§ DIRECTIONS
Edit the lines starting at the one containing "Given: Click the SA avatar circle" and ending at the one containing "Looking at the": replace "avatar circle" with "profile icon", and keep everything else the same.

§ MATERIAL PROVIDED
※ ※ ※

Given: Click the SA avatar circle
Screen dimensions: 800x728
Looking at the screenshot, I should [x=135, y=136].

※ ※ ※

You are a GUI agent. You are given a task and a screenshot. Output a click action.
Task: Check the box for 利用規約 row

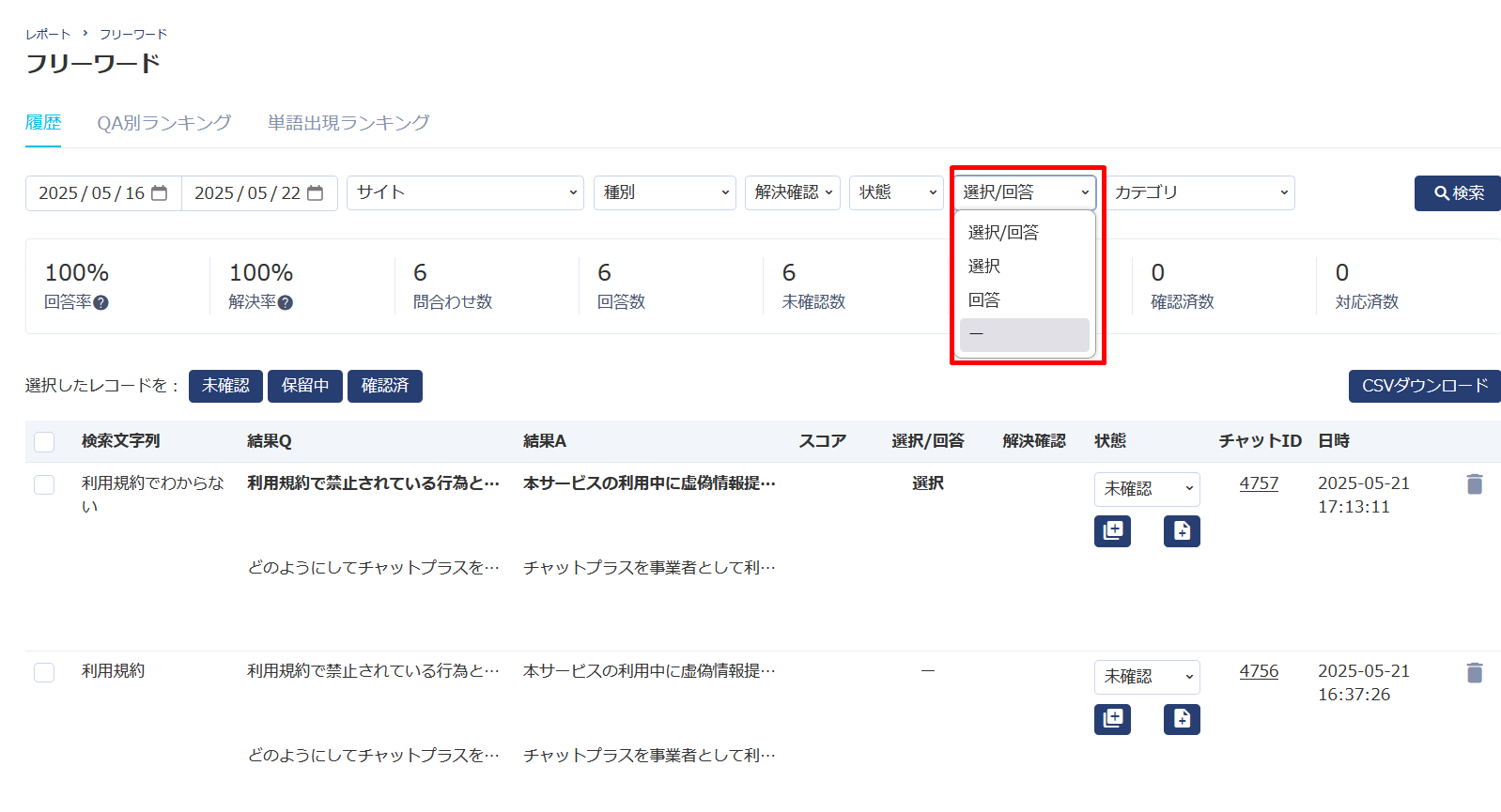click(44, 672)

※ ※ ※

§ ANSWER
Given: Click the SA profile icon
Screen dimensions: 800x728
Looking at the screenshot, I should [x=135, y=136].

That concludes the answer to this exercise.